• _TASK DESCRIPTION_: Omit the pictures found among the records and print everything else exactly as it stands.

• _SOURCE INFORMATION_:
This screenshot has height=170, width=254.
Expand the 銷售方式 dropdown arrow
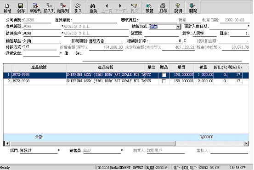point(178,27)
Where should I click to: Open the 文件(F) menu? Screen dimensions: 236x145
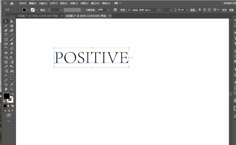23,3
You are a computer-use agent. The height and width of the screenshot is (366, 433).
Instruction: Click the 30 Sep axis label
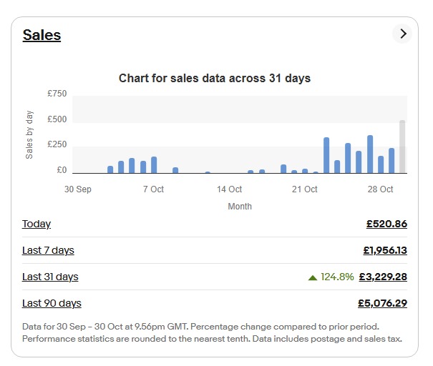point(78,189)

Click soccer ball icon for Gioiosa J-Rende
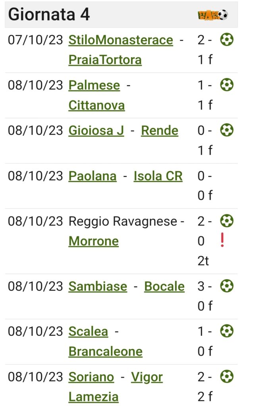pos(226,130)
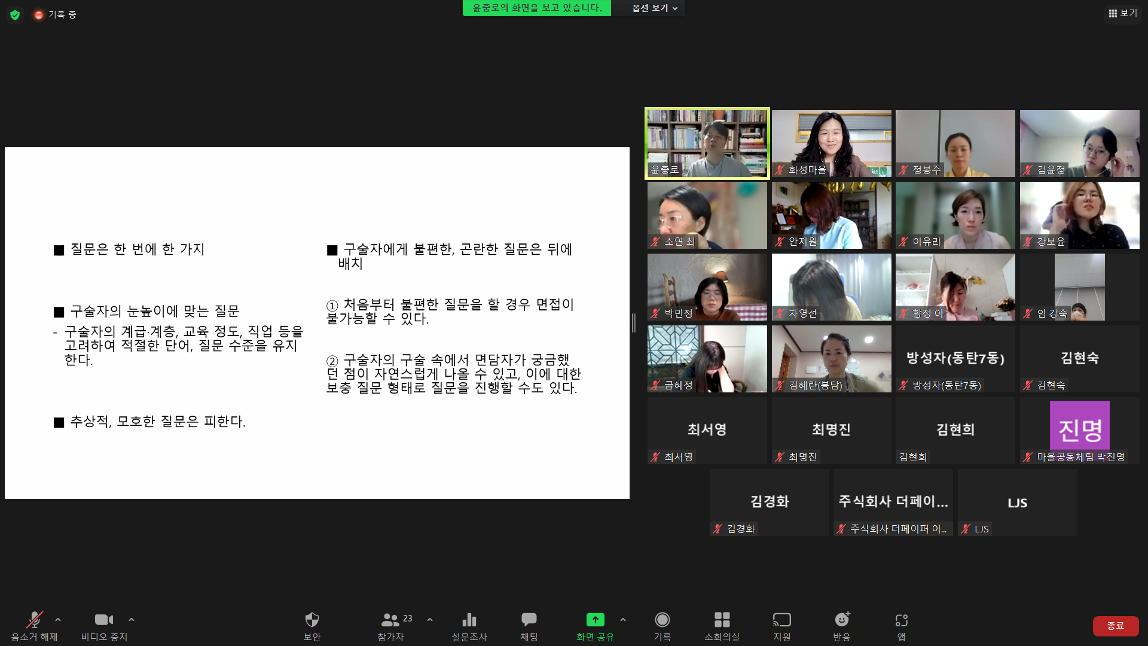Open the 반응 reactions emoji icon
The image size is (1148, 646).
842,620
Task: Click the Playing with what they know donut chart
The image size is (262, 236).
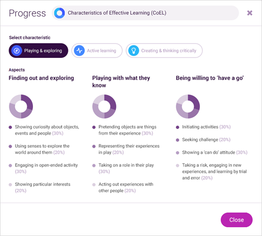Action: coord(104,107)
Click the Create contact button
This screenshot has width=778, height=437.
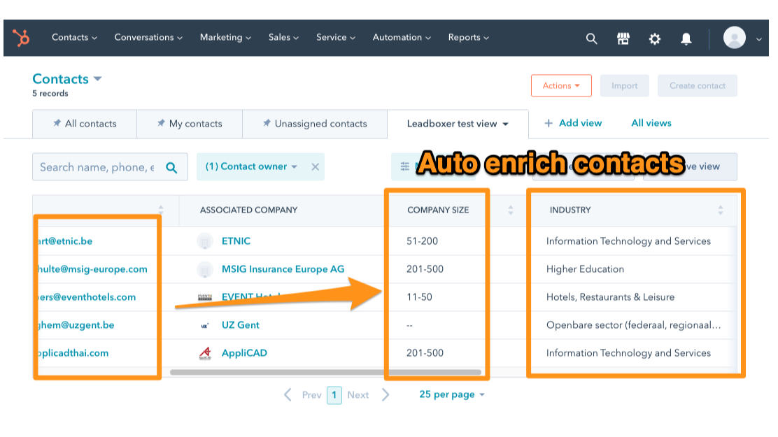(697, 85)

• _RESPONSE BOX_:
This screenshot has height=170, width=254.
Expand the 銷售方式 dropdown arrow
point(178,27)
Where should I click to: Open the 文件(F) menu? Screen dimensions: 236x145
23,3
You are a computer-use agent. The height and width of the screenshot is (366, 433).
Instruction: Click the 30 Sep axis label
point(78,189)

Click soccer ball icon for Gioiosa J-Rende
pos(226,130)
Open the 반응 reactions emoji icon
The image size is (1148, 646).
842,620
Task: Click the Playing with what they know donut chart
The image size is (262, 236).
Action: coord(104,107)
Click the Create contact button
This screenshot has width=778, height=437.
(697, 85)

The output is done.